» **WHAT TO WORK ON**
Print exactly the line with "Copyright (99, 2443)" and every line after it, through the final line of the material below.
:: RECORDS TO PROCESS
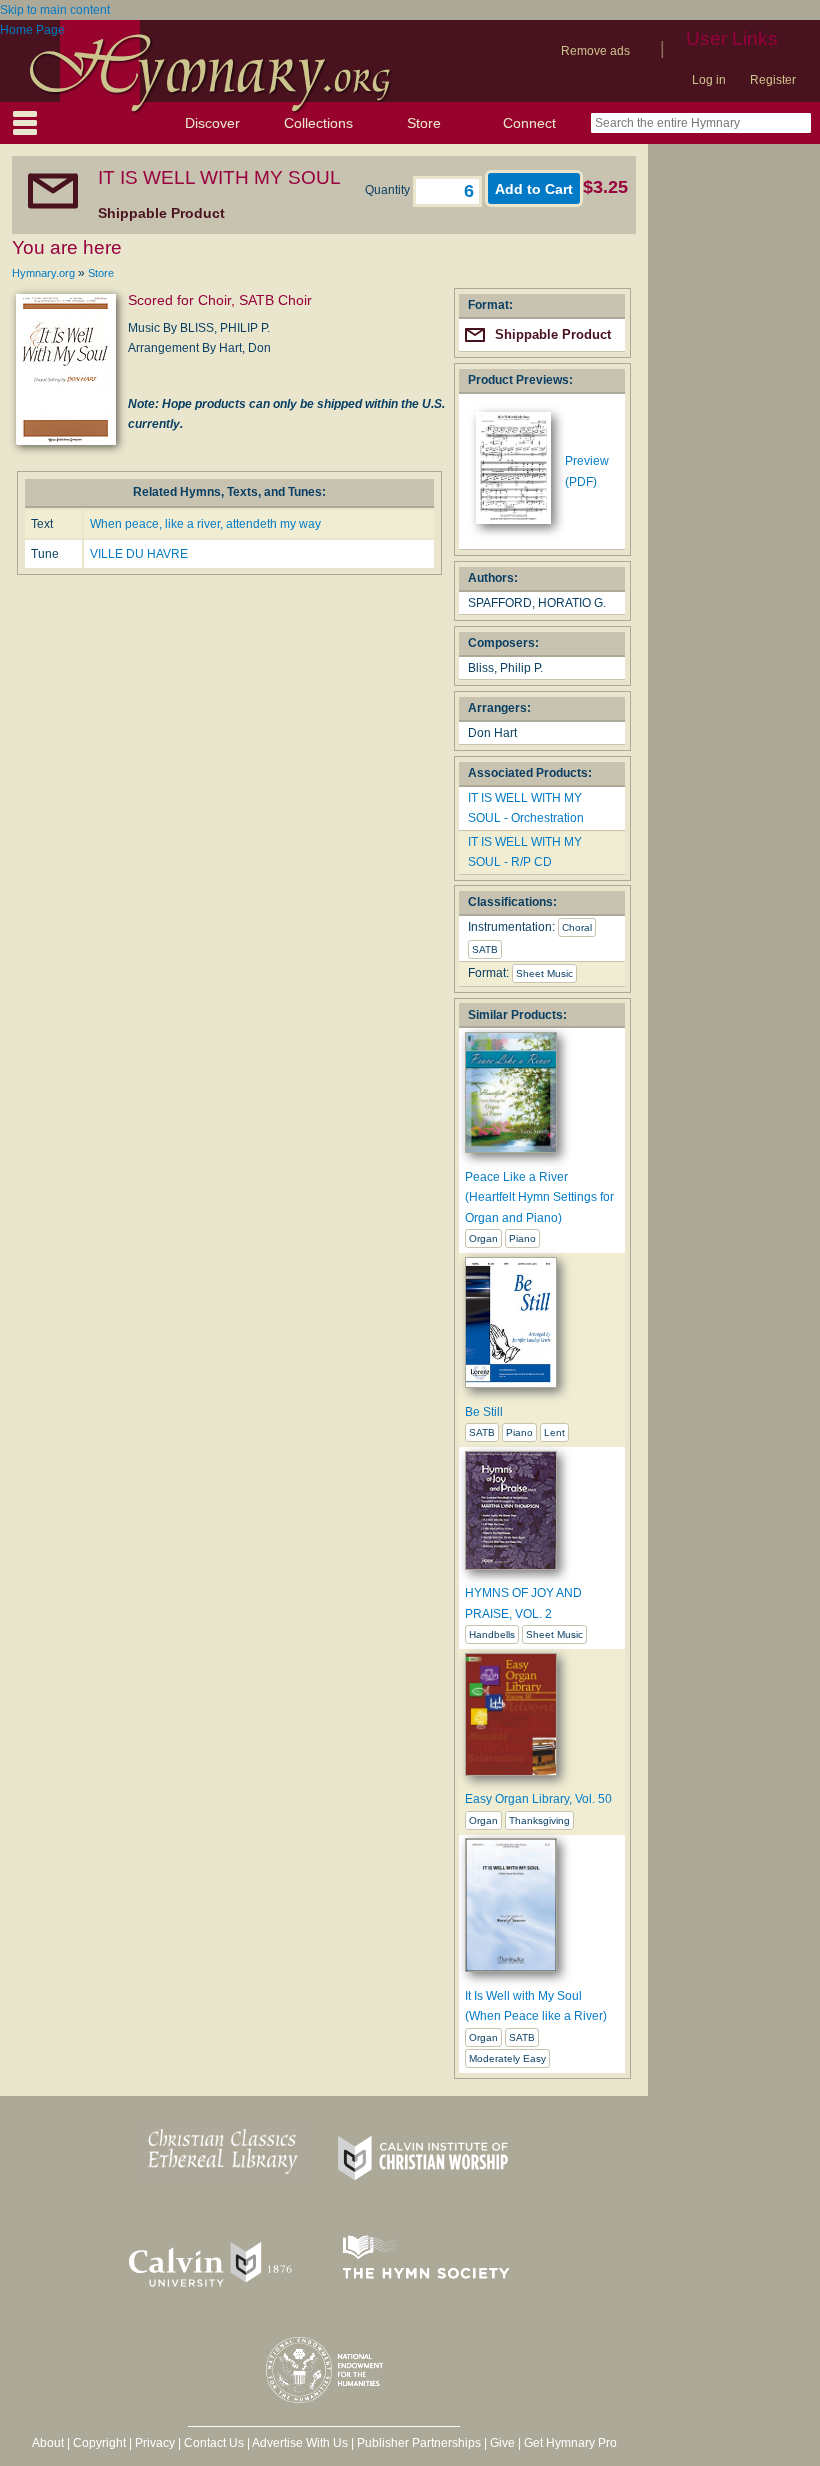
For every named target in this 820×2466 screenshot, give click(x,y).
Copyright (99, 2443)
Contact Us (214, 2443)
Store (424, 123)
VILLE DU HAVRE (139, 554)
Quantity (389, 190)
::::
» **RESULT FOR THIS TASK**
Copyright (99, 2443)
Contact Us (214, 2443)
Store (424, 123)
VILLE DU HAVRE (139, 554)
Quantity (389, 190)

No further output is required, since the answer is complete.